Görev 1
Rüstem Paşa Camii hakkındaki metinde "Caminin yanındaki ve" ifadesinden "tanımazlığın göstergesi gibidir." ifadesine kadar olan bölümü birebir kopyalayın.
Görev 2
Lütfen Rüstem Paşa Camii metnini kaldığı yerden sürdürün.

Kaynak Metin
-=-=-=-=-
Yalova Merkez Camii şeklinde bilinen ve gerçektende Yalova’nın merkezinde, mimarının Mimar Sinan olduğu söylenen, “Rüstem Paşa Camii ve Külliyesi” tam anlamıyla içler acısıdır. Külliyeden eser kalmamıştır.

Caminin yanındaki ve camii ile aynı taş işlemeciliğinde yapılmış olan tarihi hamamın orijinal dış cephesi fayans örülerek kapatılmış, birkaç el değişimi ile özel kişilerin tapulu malı olarak işlevini sürdürmektedir. Tarihi caminin şadırvanı, etrafında ki bahçe duvarları yıkılmış, minaresi depremde hasar gördü gerekçesi ile kaidesi üzerinden yıkılarak camii minaresiz bırakılmıştır. Tarihi Rüstem Paşa Vakfiye Camiinin son cemaat mahfillerini bir tarafı kitap satışı, fotokopi çekimi yapılan bir ticarethaneye dönüştürülmüş, caminin duvarına minare yerine kocaman yukardan aşağı fotokopi yazısı yazılmış hali, (aşağıdaki resimde görüleceği gibi) bir vakfiyeye yapılabilinecek saygısızlığın sınır tanımazlığın göstergesi gibidir.
-=-=-=-=-
Sağlanan Veriler
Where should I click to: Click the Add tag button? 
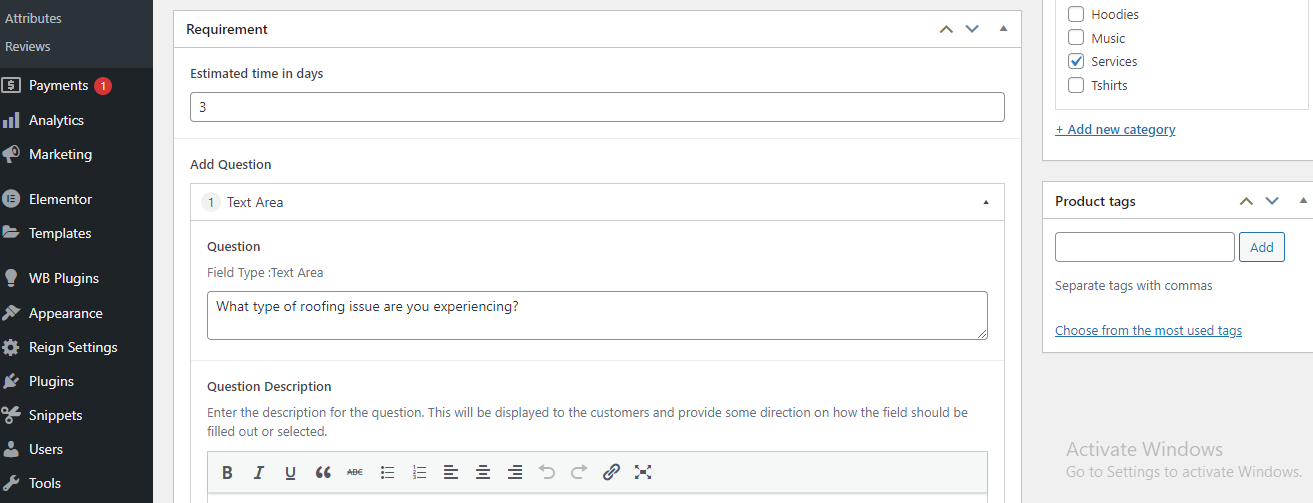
-=-=-=-=-
Yanıt 1
Caminin yanındaki ve camii ile aynı taş işlemeciliğinde yapılmış olan tarihi hamamın orijinal dış cephesi fayans örülerek kapatılmış, birkaç el değişimi ile özel kişilerin tapulu malı olarak işlevini sürdürmektedir. Tarihi caminin şadırvanı, etrafında ki bahçe duvarları yıkılmış, minaresi depremde hasar gördü gerekçesi ile kaidesi üzerinden yıkılarak camii minaresiz bırakılmıştır. Tarihi Rüstem Paşa Vakfiye Camiinin son cemaat mahfillerini bir tarafı kitap satışı, fotokopi çekimi yapılan bir ticarethaneye dönüştürülmüş, caminin duvarına minare yerine kocaman yukardan aşağı fotokopi yazısı yazılmış hali, (aşağıdaki resimde görüleceği gibi) bir vakfiyeye yapılabilinecek saygısızlığın sınır tanımazlığın göstergesi gibidir.

Yanıt 2
Son zamanlara kadar son cemaat yerinin diğer mahfili ise Kızılay kan alma merkezi olarak kullanılmaktayken şu an ki kapalı bir vaziyeti sanki farklı bir ihtiyaç için rezerv olarak tutulduğu intibasını veriyor. Camii avlusunda bulunan bazı tarihi mezarlar tamamen yok edilmiştir. Caminin kalan iç kısmı için kadınlar camisi tabelasını görmekteyiz. Camii bahçesi, yan tarafında bulunan küçük bir çay ocağının ön bahçesi işlevini görmektedir. Masalar, yağmurlu ve güneşli günlerde gölgelikler, camii duvarı dibinde kül tablaları ile bir ibadet hane bahçesine yakışmayan bir görünüm sergilendiği herkesin, her gün gördüğü bir manzaradır. Ve Yalovalılar bundan pek de rahatsız değillerdir. Böyle olunmasaydı, Milletinin hizmetine vakfedilmiş bu külliye, böylesi vakıf anlayışından uzaklaştırılıp mahzunlaştırılamazdı.

Aynı camii ile ilgili diğer bir üzücü yanı da Yalovalıların bu camii müze yapma istekleridir. Müze yapmış olsalarmış tarihi yapı korunur! ve bakınır olur muş!? İşte Yalovalıların Osmanlı ideal ve vakfiyelerine bakışı budur. Bu da bize gösteriyor ki Osmanlı Yalova da kurulmamıştır. Şayet böyle bir belirti olmuş olsaydı onca Osmanlı Padişahı mutlaka buraya ilgi gösterir, önemli vakfiyeler inşa eder, mamur eder, daha önemlisi Yalovalılar var olan birkaç Osmanlı vakfiyesini ve hatırasını gözü gibi bakardı. Son Osmanlı Padişahlarından Sultan Reşat Yalova’ya değil de Yalova’nın Güney köyüne (eski ismiyle Reşadiye) camii ve çeşme yaptırması manidar değil midir?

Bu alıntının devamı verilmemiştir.